# SUPPLIED INFORMATION
___
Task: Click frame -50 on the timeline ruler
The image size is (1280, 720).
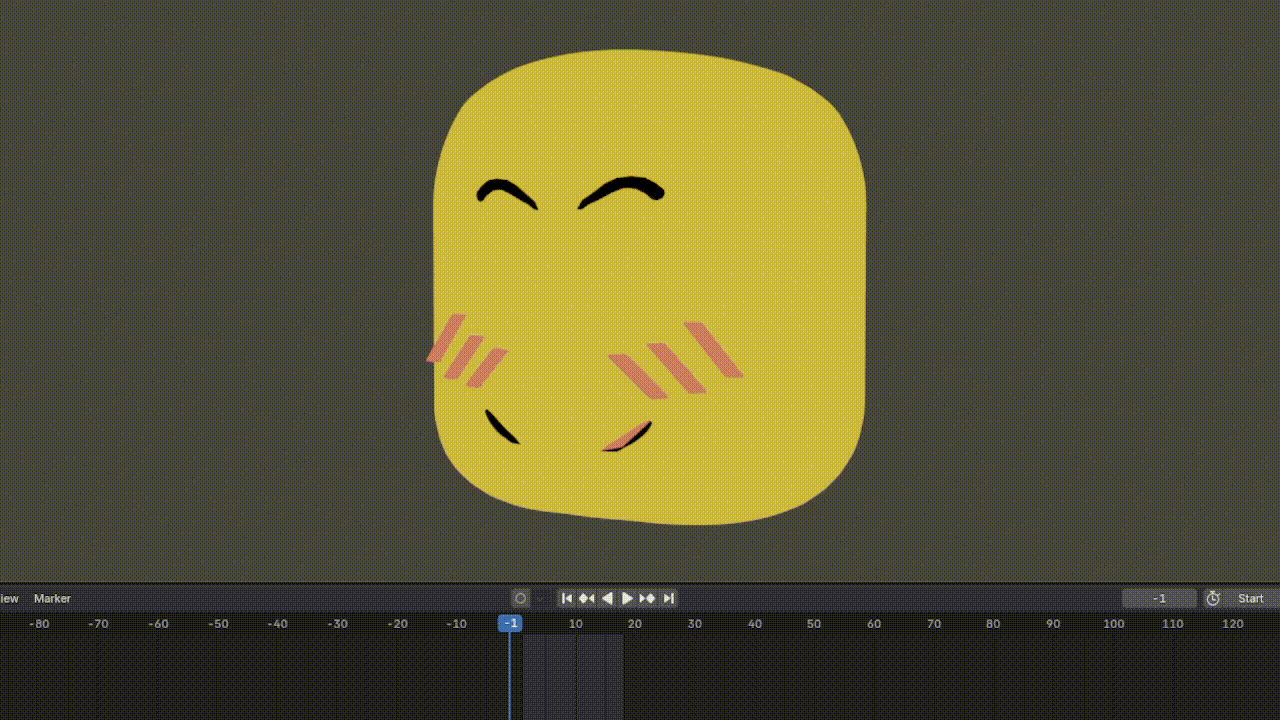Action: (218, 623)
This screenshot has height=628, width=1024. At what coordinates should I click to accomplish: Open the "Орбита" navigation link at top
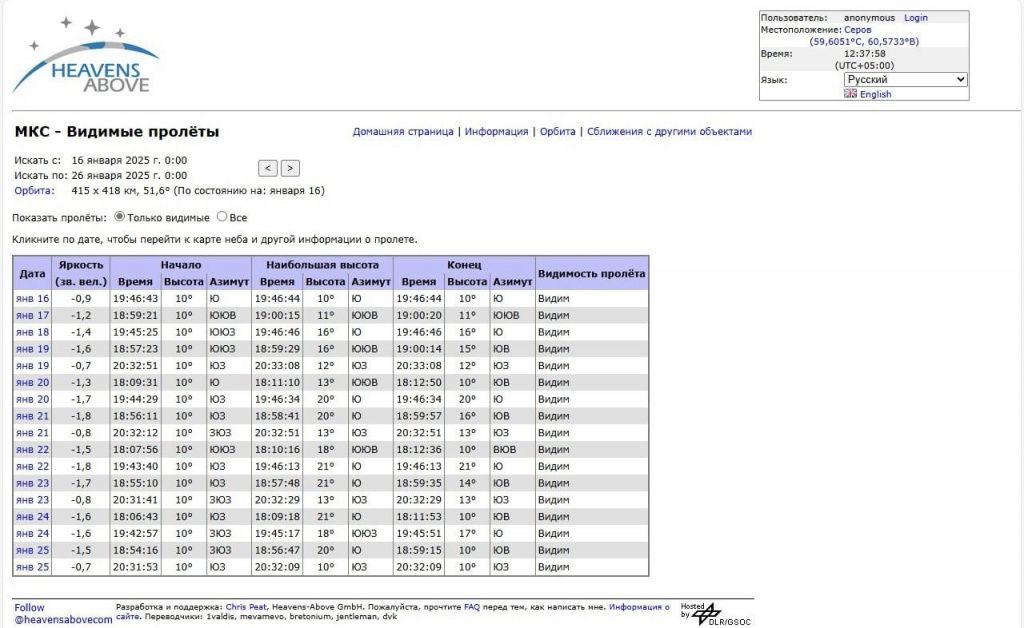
___
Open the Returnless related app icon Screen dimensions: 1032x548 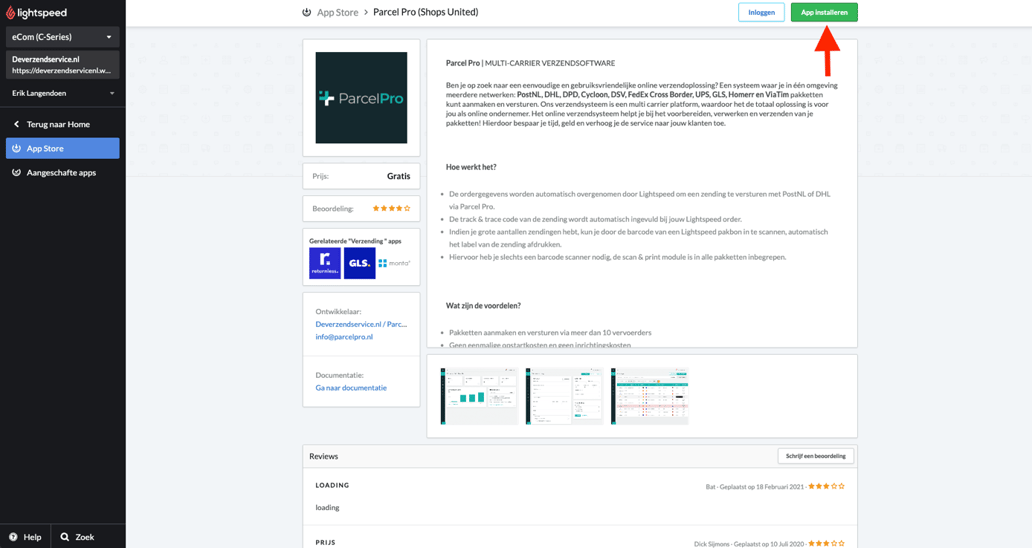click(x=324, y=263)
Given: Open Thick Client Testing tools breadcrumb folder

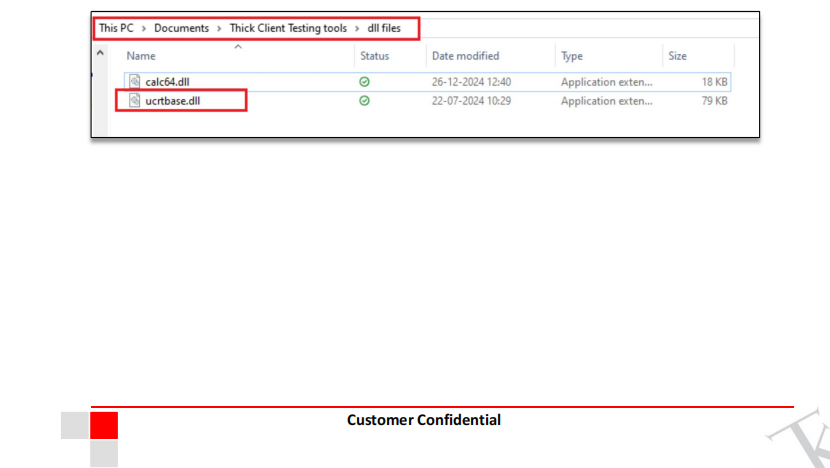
___
# PROBLEM TO SOLVE
Leave the pictures out, and transcribe exactly the lines above starting at the one that contains "Task: Click frame -50 on the timeline ruler" and ending at the one that contains "This screenshot has".

# EXERCISE SOLUTION
Task: Click frame -50 on the timeline ruler
The image size is (1280, 720).
Action: (218, 623)
This screenshot has height=628, width=1024. At what coordinates should I click to accomplish: Open the "Орбита" navigation link at top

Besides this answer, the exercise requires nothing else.